What the task requires. Extract precisely the lines that run from the line containing "Your Holdfast (648, 2439)" to the end of the records below, with both ends included and pictures omitted.

--

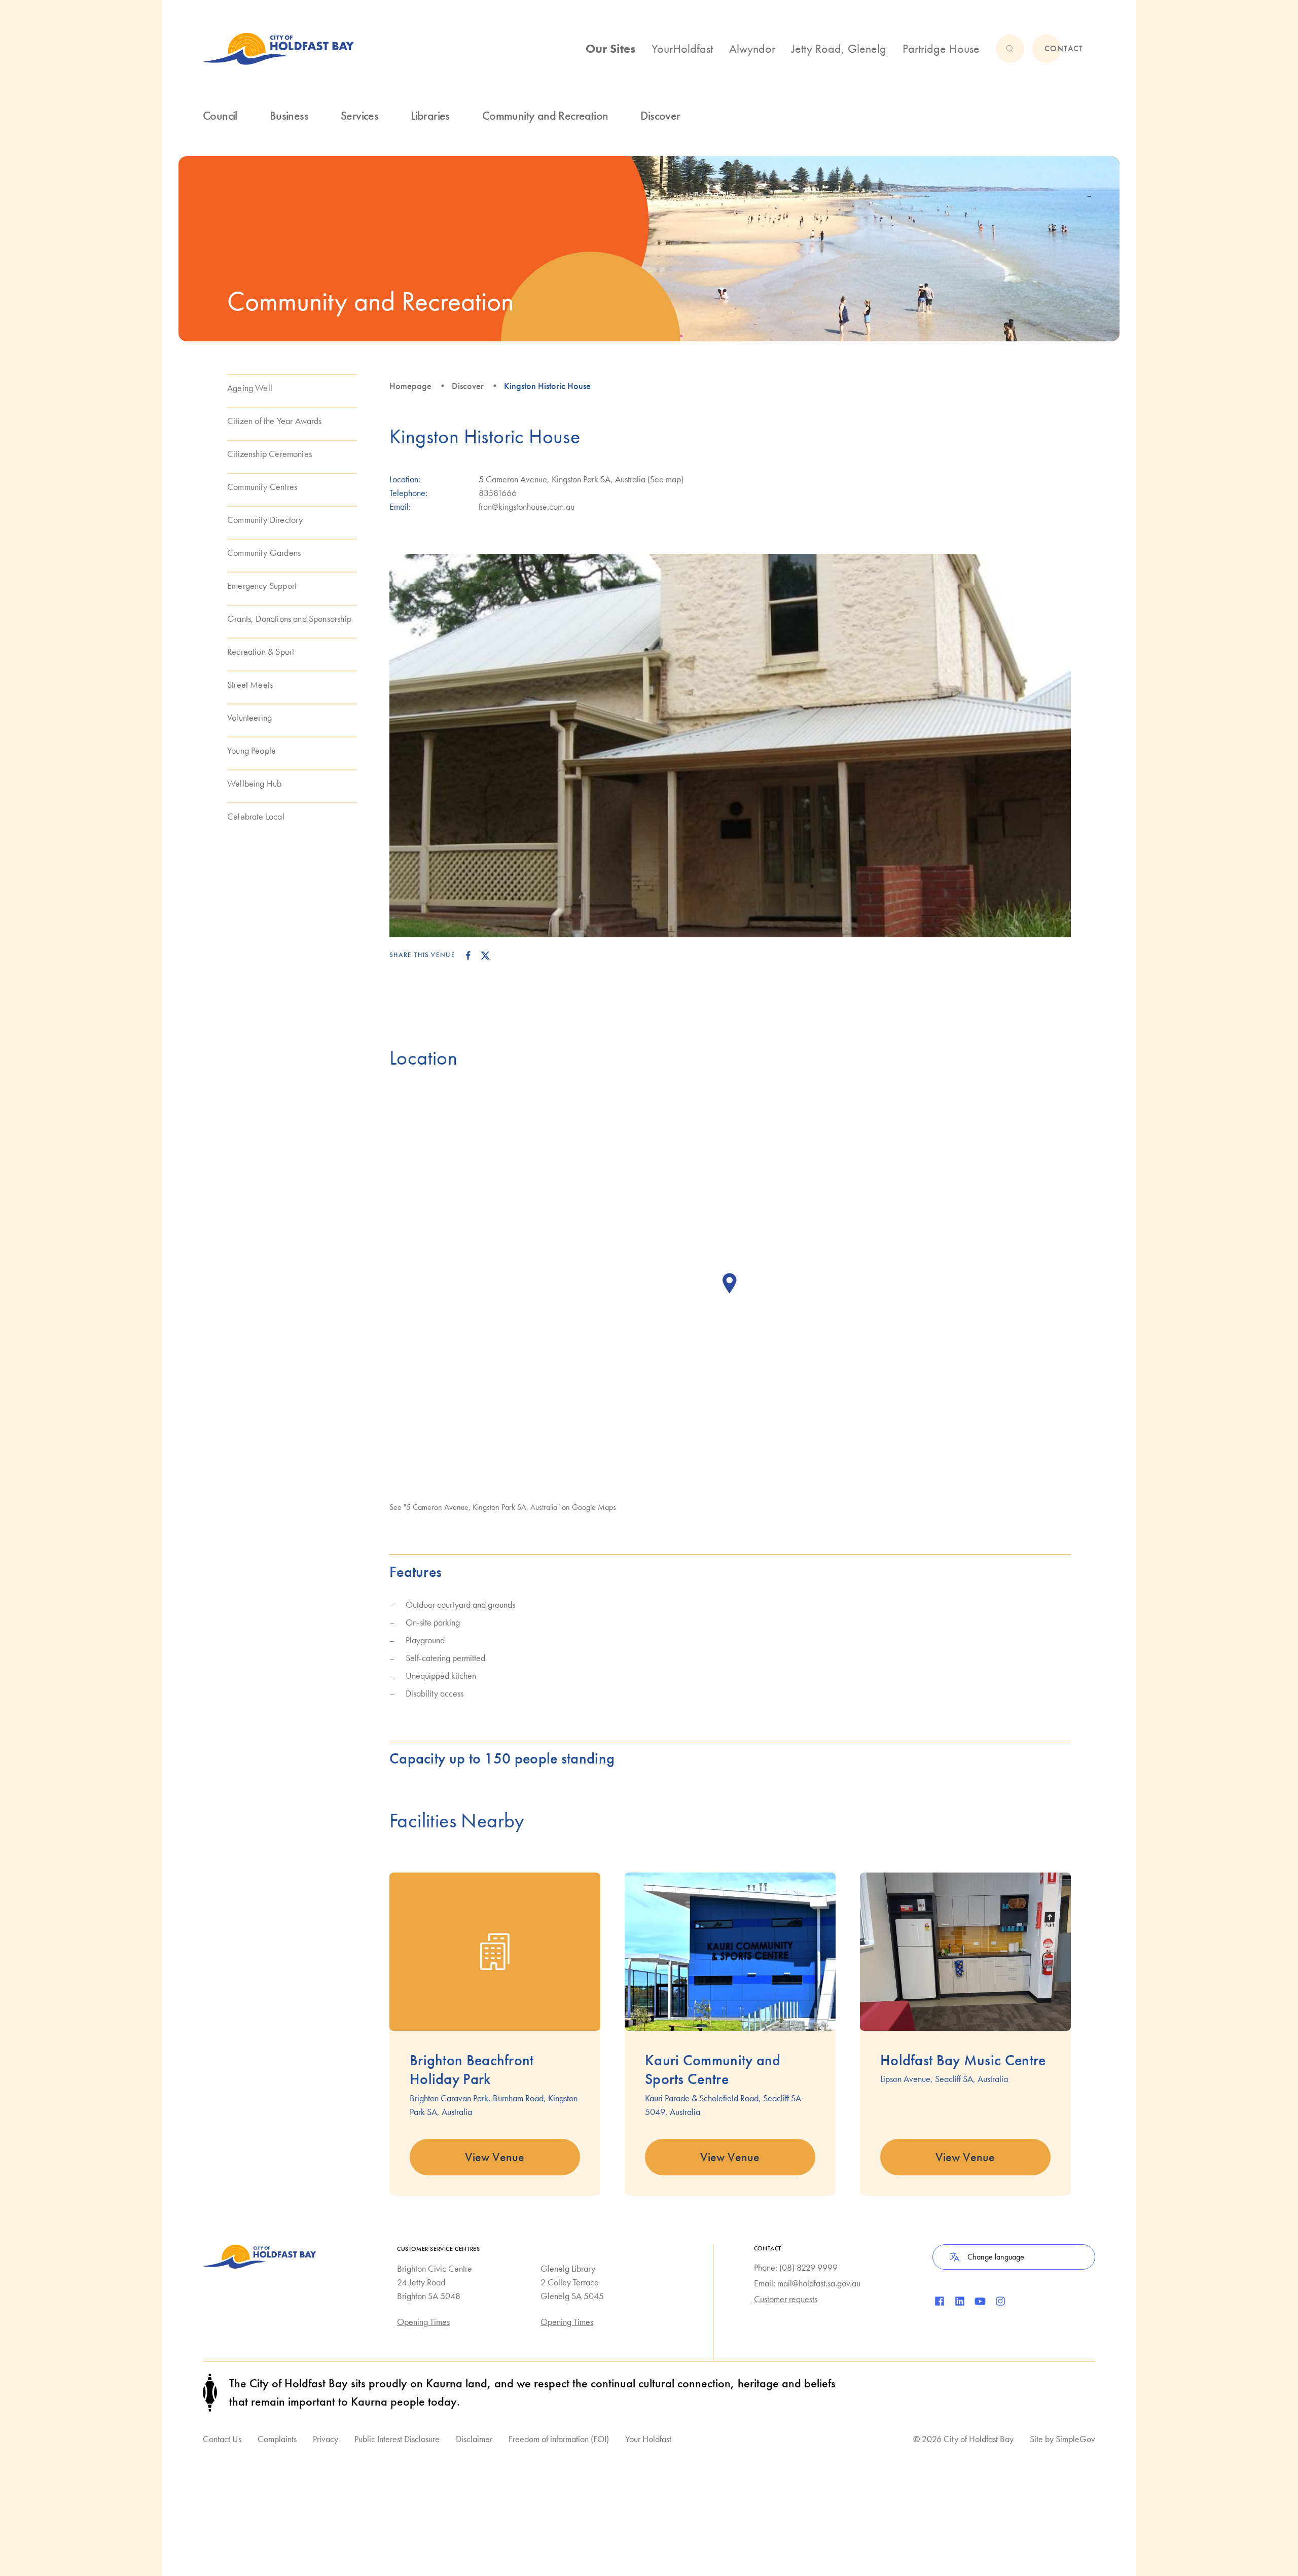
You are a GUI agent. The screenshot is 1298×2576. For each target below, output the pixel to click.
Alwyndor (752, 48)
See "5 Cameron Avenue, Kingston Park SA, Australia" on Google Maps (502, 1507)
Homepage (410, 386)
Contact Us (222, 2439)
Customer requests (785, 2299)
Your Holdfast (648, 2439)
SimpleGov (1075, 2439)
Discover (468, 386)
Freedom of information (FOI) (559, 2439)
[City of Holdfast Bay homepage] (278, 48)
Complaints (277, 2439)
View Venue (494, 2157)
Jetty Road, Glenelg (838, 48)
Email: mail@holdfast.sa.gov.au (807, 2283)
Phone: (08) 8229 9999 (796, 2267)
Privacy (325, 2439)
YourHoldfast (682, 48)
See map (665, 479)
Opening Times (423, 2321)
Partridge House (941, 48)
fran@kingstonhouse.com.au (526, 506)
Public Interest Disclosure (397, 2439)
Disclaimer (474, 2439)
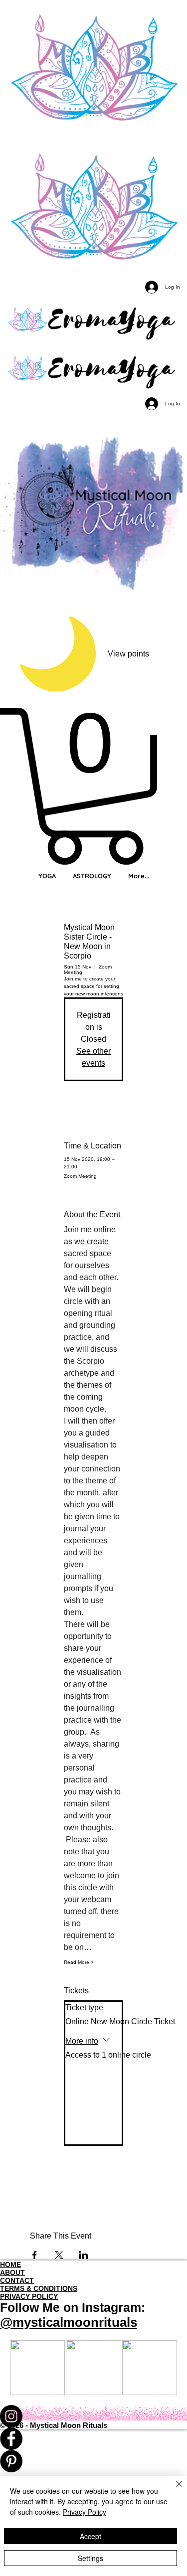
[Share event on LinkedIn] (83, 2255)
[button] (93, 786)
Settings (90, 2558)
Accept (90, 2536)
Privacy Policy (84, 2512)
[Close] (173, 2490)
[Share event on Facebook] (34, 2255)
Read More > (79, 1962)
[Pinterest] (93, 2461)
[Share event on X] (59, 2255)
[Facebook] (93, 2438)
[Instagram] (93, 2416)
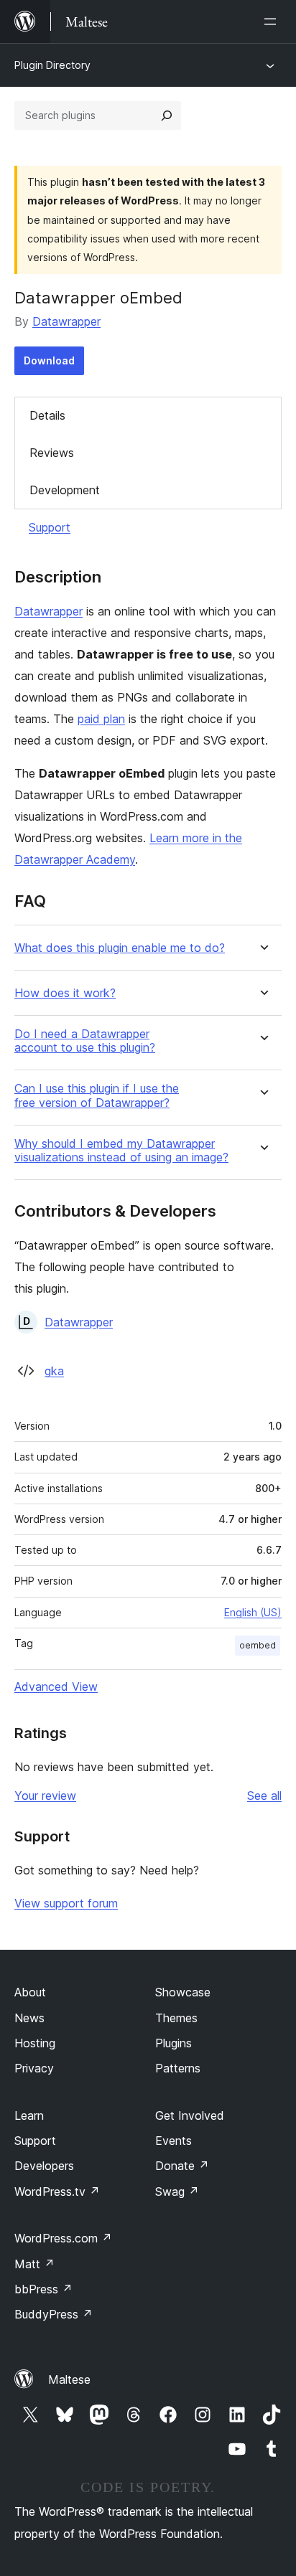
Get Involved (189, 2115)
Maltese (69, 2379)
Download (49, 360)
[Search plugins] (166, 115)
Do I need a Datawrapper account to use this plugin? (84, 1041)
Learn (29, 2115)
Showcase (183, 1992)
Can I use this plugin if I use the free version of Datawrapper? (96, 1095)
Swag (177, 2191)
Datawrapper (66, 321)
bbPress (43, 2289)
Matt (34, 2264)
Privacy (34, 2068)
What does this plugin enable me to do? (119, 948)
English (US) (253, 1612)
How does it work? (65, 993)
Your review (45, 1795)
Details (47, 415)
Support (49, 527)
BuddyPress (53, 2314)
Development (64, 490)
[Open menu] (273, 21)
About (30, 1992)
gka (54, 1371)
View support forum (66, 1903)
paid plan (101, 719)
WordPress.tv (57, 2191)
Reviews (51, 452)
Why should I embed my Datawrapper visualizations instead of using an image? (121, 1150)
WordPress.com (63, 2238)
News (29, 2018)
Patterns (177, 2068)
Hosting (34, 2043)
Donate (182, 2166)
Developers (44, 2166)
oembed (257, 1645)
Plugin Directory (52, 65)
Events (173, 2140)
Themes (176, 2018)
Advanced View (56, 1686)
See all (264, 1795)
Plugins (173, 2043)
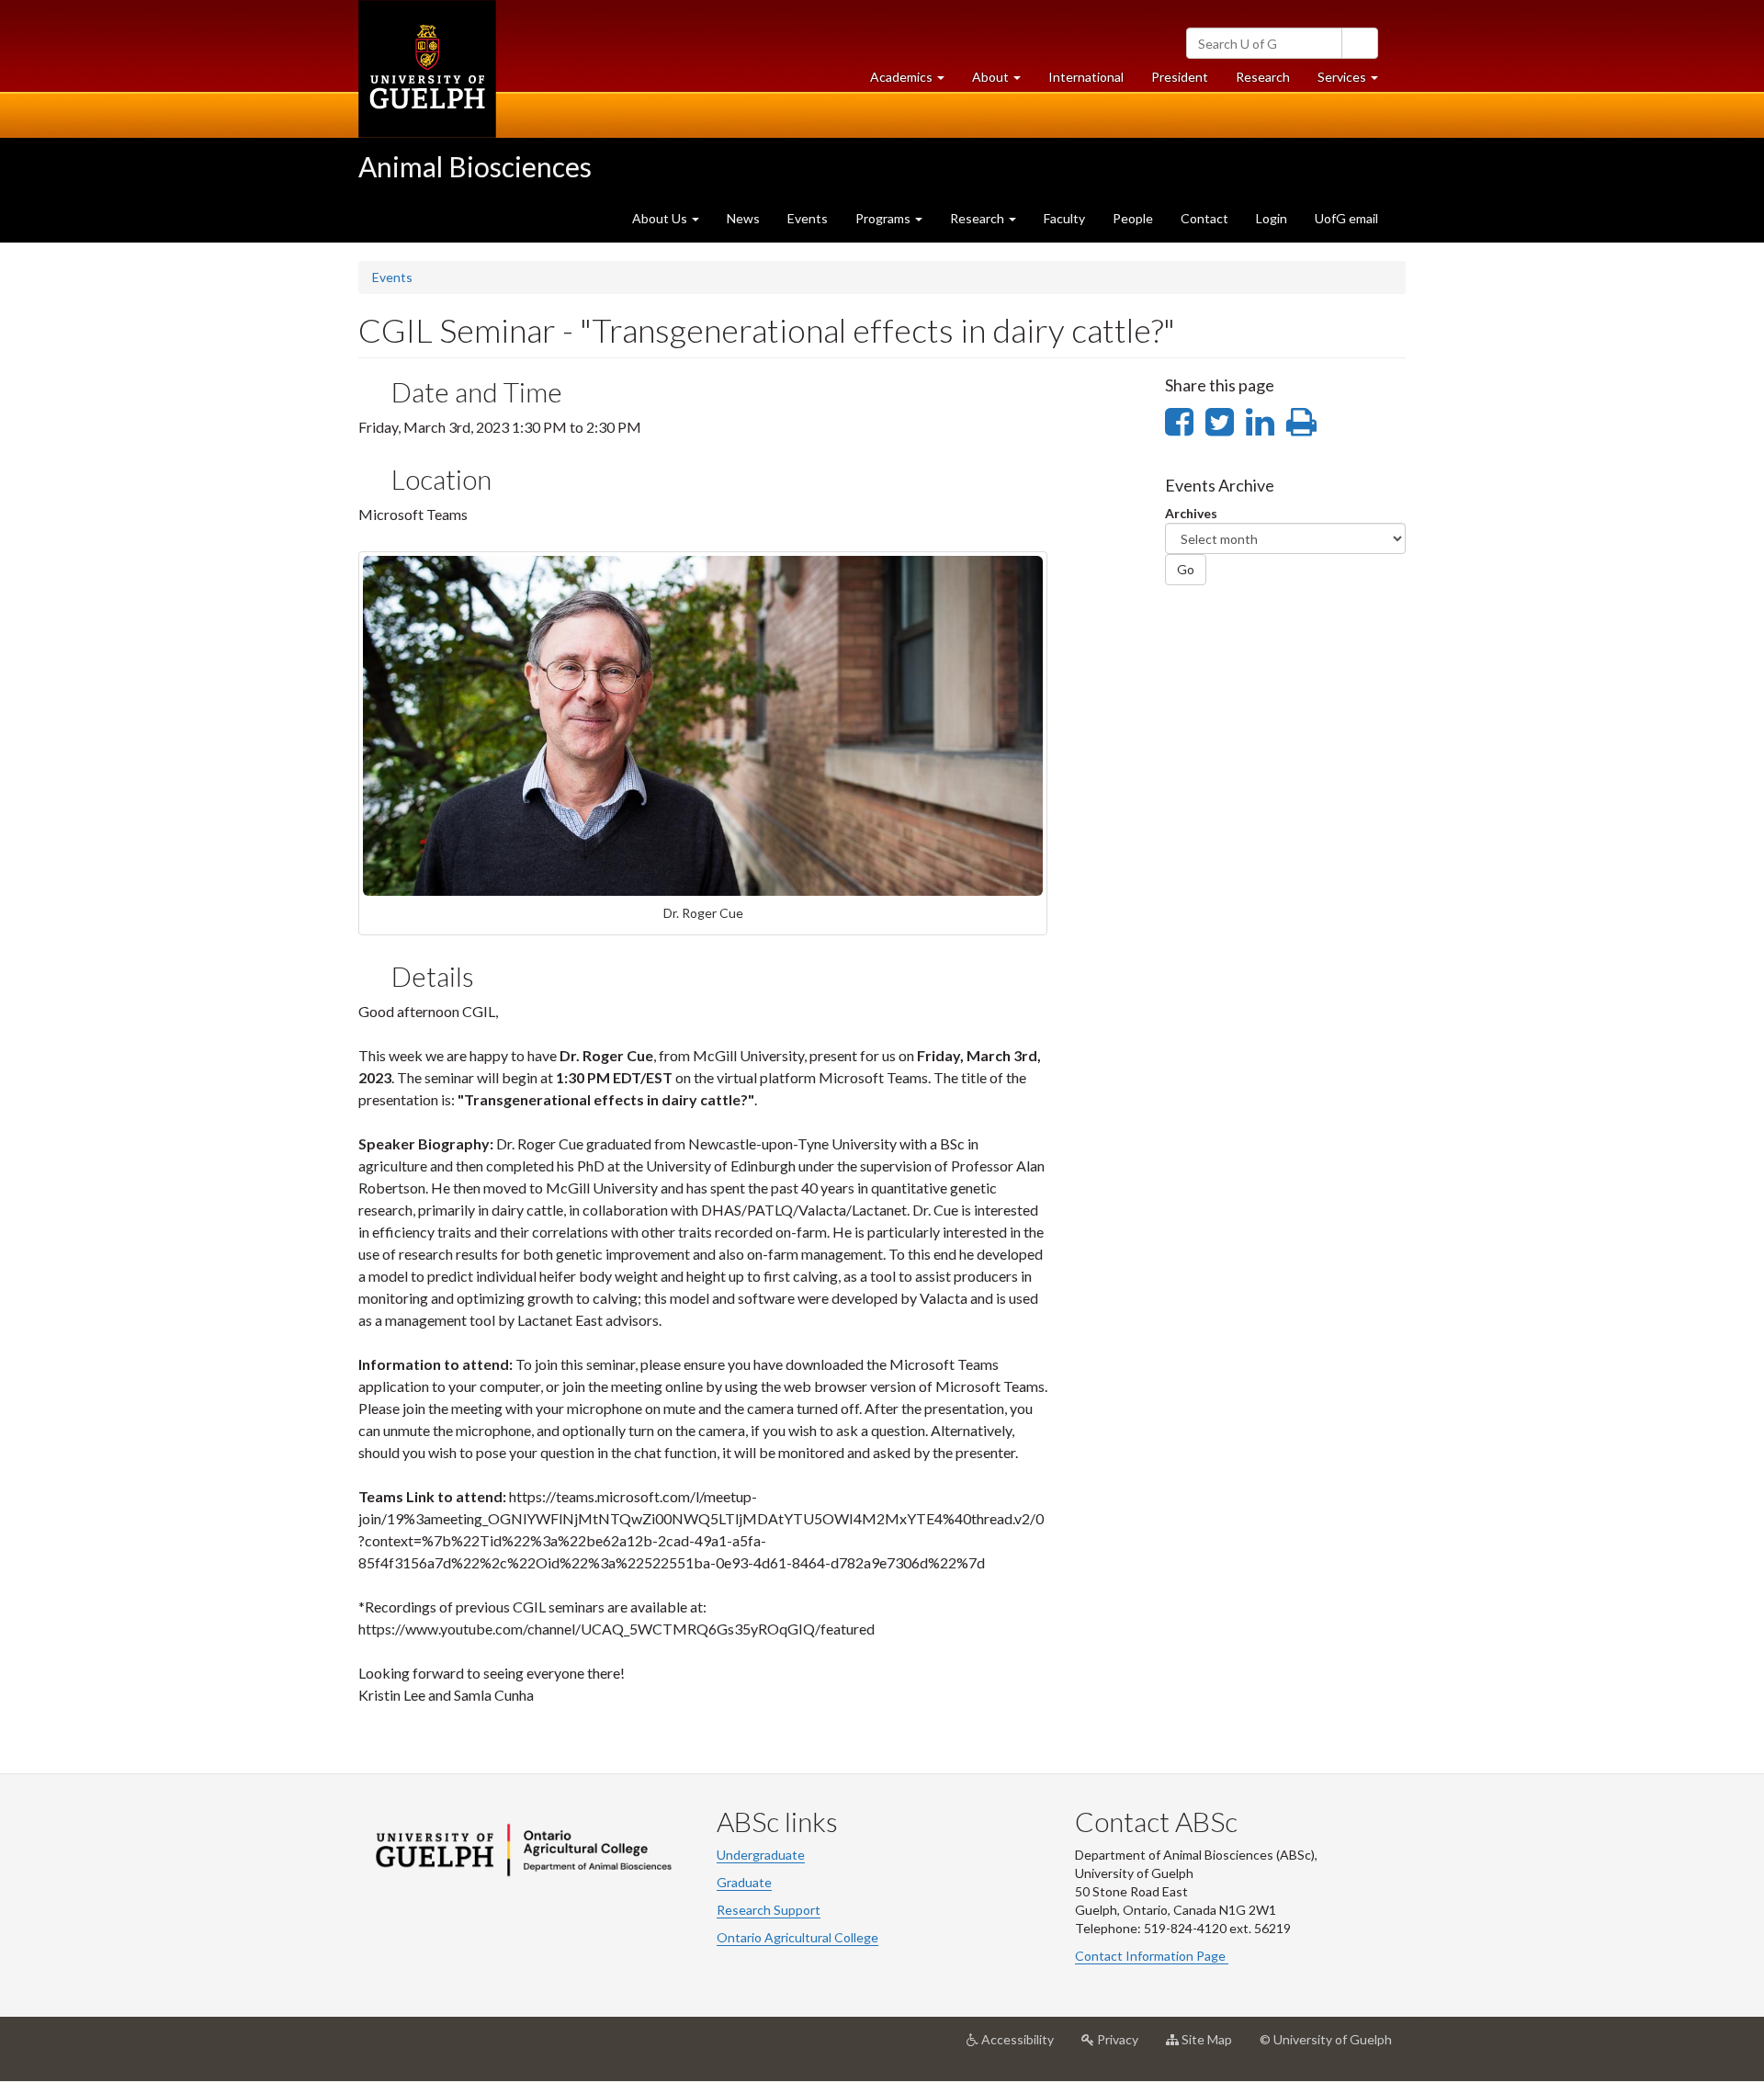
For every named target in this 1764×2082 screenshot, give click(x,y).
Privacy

--

Exercise answer.
Your Holdfast (648, 2439)
SimpleGov (1075, 2439)
Discover (468, 386)
Freedom of information (FOI) (559, 2439)
[City of Holdfast Bay homepage] (278, 48)
Complaints (277, 2439)
View Venue (494, 2157)
Jetty Road, Glenelg (838, 48)
Email: mail@holdfast.sa.gov.au (807, 2283)
Phone: (08) 8229 9999 (796, 2267)
Privacy (325, 2439)
YourHoldfast (682, 48)
See map (665, 479)
Opening Times (423, 2321)
Partridge House (941, 48)
fran@kingstonhouse.com.au (526, 506)
Public Interest Disclosure (397, 2439)
Disclaimer (474, 2439)
[Share event on LinkedIn] (83, 2255)
[button] (93, 786)
Settings (90, 2558)
Accept (90, 2536)
Privacy Policy (84, 2512)
[Close] (173, 2490)
[Share event on Facebook] (34, 2255)
Read More > (79, 1962)
[Pinterest] (93, 2461)
[Share event on X] (59, 2255)
[Facebook] (93, 2438)
[Instagram] (93, 2416)
Get Involved (189, 2115)
Maltese (69, 2379)
Download (49, 360)
[Search plugins] (166, 115)
Do I need a Datawrapper account to use this plugin? (84, 1041)
Learn (29, 2115)
Showcase (183, 1992)
Can I use this plugin if I use the free version of Datawrapper? (96, 1095)
Swag (177, 2191)
Datawrapper (66, 321)
bbPress (43, 2289)
Matt (34, 2264)
Privacy (34, 2068)
What does this plugin enable me to do? (119, 948)
English (US) (253, 1612)
How does it work? (65, 993)
Your review (45, 1795)
Details (47, 415)
Support (49, 527)
BuddyPress (53, 2314)
Development (64, 490)
[Open menu] (273, 21)
About (30, 1992)
gka (54, 1371)
View support forum (66, 1903)
paid plan (101, 719)
WordPress.tv (57, 2191)
Reviews (51, 452)
Why should I embed my Datawrapper visualizations instead of using an image? (121, 1150)
WordPress.com (63, 2238)
News (29, 2018)
Patterns (177, 2068)
Hosting (34, 2043)
Donate (182, 2166)
Developers (44, 2166)
oembed (257, 1645)
Plugin Directory (52, 65)
Events (173, 2140)
Themes (176, 2018)
Advanced View (56, 1686)
See all (264, 1795)
Plugins (173, 2043)
For every named target in this 1764×2082 screenshot, give click(x,y).
Privacy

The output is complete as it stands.